Entries shown Start Marker
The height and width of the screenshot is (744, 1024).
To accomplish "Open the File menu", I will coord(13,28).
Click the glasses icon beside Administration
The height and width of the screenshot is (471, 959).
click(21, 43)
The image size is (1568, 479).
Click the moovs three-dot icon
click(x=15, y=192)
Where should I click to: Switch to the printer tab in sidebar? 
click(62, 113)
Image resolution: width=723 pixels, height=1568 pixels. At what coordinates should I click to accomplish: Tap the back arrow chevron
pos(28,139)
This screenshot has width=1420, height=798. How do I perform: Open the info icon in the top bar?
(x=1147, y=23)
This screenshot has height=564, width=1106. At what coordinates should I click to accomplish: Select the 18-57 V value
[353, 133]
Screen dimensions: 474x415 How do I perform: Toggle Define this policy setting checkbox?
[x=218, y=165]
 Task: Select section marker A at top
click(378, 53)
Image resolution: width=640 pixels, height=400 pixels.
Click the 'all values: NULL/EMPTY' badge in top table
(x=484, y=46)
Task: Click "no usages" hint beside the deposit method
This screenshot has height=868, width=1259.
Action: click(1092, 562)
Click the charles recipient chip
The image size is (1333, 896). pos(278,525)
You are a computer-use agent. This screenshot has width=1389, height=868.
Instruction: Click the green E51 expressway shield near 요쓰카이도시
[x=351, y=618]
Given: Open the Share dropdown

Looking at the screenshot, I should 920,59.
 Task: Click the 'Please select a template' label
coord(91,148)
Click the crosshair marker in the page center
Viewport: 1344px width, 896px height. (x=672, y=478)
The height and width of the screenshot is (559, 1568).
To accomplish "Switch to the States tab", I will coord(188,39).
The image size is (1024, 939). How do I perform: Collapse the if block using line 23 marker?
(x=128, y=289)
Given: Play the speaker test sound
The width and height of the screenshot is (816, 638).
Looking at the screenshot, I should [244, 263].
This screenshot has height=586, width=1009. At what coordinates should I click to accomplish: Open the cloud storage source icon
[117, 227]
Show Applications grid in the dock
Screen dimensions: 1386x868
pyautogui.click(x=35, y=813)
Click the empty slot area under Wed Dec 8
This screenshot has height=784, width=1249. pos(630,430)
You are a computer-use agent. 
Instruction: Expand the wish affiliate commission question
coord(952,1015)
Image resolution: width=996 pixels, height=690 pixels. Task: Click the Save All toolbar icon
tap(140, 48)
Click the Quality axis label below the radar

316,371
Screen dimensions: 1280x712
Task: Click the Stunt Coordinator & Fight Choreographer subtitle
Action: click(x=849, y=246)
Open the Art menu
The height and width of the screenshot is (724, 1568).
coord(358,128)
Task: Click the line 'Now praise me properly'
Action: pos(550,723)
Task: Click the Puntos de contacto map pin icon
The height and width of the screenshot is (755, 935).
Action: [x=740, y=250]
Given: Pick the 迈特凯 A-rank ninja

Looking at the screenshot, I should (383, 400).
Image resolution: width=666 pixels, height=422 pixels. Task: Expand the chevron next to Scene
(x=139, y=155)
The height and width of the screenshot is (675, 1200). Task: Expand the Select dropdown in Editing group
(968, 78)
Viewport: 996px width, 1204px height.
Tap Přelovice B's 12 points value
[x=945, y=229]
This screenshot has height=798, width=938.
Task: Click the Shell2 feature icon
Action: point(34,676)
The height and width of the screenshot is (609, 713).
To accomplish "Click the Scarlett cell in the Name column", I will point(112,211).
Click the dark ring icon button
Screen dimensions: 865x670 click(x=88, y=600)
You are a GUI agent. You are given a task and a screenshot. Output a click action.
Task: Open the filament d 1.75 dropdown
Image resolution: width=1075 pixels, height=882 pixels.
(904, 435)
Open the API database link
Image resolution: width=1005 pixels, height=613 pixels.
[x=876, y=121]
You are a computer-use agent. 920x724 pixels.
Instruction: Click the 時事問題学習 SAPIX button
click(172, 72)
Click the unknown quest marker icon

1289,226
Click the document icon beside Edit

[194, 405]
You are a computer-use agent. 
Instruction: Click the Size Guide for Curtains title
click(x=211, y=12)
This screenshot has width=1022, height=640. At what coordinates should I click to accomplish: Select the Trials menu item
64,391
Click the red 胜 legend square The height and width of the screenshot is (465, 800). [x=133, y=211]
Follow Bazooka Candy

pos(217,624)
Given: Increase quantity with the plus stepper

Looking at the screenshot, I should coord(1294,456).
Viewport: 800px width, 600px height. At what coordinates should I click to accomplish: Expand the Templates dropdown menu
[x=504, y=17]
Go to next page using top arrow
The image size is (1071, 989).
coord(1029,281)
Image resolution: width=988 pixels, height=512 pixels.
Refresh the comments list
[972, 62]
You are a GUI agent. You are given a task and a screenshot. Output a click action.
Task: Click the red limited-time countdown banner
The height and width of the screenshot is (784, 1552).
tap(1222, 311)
Entries shown End Marker
◆ Aim of the task
All of the entries should be repeated word for word.

◆ Response to this task
The height and width of the screenshot is (744, 1024).
To accomplish "Open the File menu", I will coord(13,28).
Click the glasses icon beside Administration
The height and width of the screenshot is (471, 959).
click(21, 43)
The image size is (1568, 479).
Click the moovs three-dot icon
click(x=15, y=192)
Where should I click to: Switch to the printer tab in sidebar? 
click(62, 113)
Image resolution: width=723 pixels, height=1568 pixels. At what coordinates should I click to accomplish: Tap the back arrow chevron
pos(28,139)
This screenshot has width=1420, height=798. How do I perform: Open the info icon in the top bar?
(x=1147, y=23)
This screenshot has height=564, width=1106. At what coordinates should I click to accomplish: Select the 18-57 V value
[353, 133]
Screen dimensions: 474x415 How do I perform: Toggle Define this policy setting checkbox?
[x=218, y=165]
 Task: Select section marker A at top
click(378, 53)
Image resolution: width=640 pixels, height=400 pixels.
Click the 'all values: NULL/EMPTY' badge in top table
(x=484, y=46)
Task: Click "no usages" hint beside the deposit method
This screenshot has height=868, width=1259.
Action: click(1092, 562)
Click the charles recipient chip
The image size is (1333, 896). pos(278,525)
You are a computer-use agent. This screenshot has width=1389, height=868.
Instruction: Click the green E51 expressway shield near 요쓰카이도시
[x=351, y=618]
Given: Open the Share dropdown

Looking at the screenshot, I should 920,59.
 Task: Click the 'Please select a template' label
coord(91,148)
Click the crosshair marker in the page center
Viewport: 1344px width, 896px height. (x=672, y=478)
The height and width of the screenshot is (559, 1568).
To accomplish "Switch to the States tab", I will coord(188,39).
The image size is (1024, 939). How do I perform: Collapse the if block using line 23 marker?
(x=128, y=289)
Given: Play the speaker test sound
The width and height of the screenshot is (816, 638).
Looking at the screenshot, I should [244, 263].
This screenshot has height=586, width=1009. At what coordinates should I click to accomplish: Open the cloud storage source icon
[117, 227]
Show Applications grid in the dock
Screen dimensions: 1386x868
pyautogui.click(x=35, y=813)
Click the empty slot area under Wed Dec 8
This screenshot has height=784, width=1249. pos(630,430)
You are a computer-use agent. 
Instruction: Expand the wish affiliate commission question
coord(952,1015)
Image resolution: width=996 pixels, height=690 pixels. Task: Click the Save All toolbar icon
tap(140, 48)
Click the Quality axis label below the radar

316,371
Screen dimensions: 1280x712
Task: Click the Stunt Coordinator & Fight Choreographer subtitle
Action: click(x=849, y=246)
Open the Art menu
The height and width of the screenshot is (724, 1568).
coord(358,128)
Task: Click the line 'Now praise me properly'
Action: pos(550,723)
Task: Click the Puntos de contacto map pin icon
The height and width of the screenshot is (755, 935).
Action: [x=740, y=250]
Given: Pick the 迈特凯 A-rank ninja

Looking at the screenshot, I should (383, 400).
Image resolution: width=666 pixels, height=422 pixels. Task: Expand the chevron next to Scene
(x=139, y=155)
The height and width of the screenshot is (675, 1200). Task: Expand the Select dropdown in Editing group
(968, 78)
Viewport: 996px width, 1204px height.
Tap Přelovice B's 12 points value
[x=945, y=229]
This screenshot has height=798, width=938.
Task: Click the Shell2 feature icon
Action: point(34,676)
The height and width of the screenshot is (609, 713).
To accomplish "Click the Scarlett cell in the Name column", I will point(112,211).
Click the dark ring icon button
Screen dimensions: 865x670 click(x=88, y=600)
You are a GUI agent. You are given a task and a screenshot. Output a click action.
Task: Open the filament d 1.75 dropdown
Image resolution: width=1075 pixels, height=882 pixels.
(904, 435)
Open the API database link
Image resolution: width=1005 pixels, height=613 pixels.
[x=876, y=121]
You are a computer-use agent. 920x724 pixels.
Instruction: Click the 時事問題学習 SAPIX button
click(172, 72)
Click the unknown quest marker icon

1289,226
Click the document icon beside Edit

[194, 405]
You are a computer-use agent. 
Instruction: Click the Size Guide for Curtains title
click(x=211, y=12)
This screenshot has width=1022, height=640. At what coordinates should I click to accomplish: Select the Trials menu item
64,391
Click the red 胜 legend square The height and width of the screenshot is (465, 800). [x=133, y=211]
Follow Bazooka Candy

pos(217,624)
Given: Increase quantity with the plus stepper

Looking at the screenshot, I should coord(1294,456).
Viewport: 800px width, 600px height. At what coordinates should I click to accomplish: Expand the Templates dropdown menu
[x=504, y=17]
Go to next page using top arrow
The image size is (1071, 989).
coord(1029,281)
Image resolution: width=988 pixels, height=512 pixels.
Refresh the comments list
[972, 62]
You are a GUI agent. You are given a task and a screenshot. Output a click action.
Task: Click the red limited-time countdown banner
The height and width of the screenshot is (784, 1552).
tap(1222, 311)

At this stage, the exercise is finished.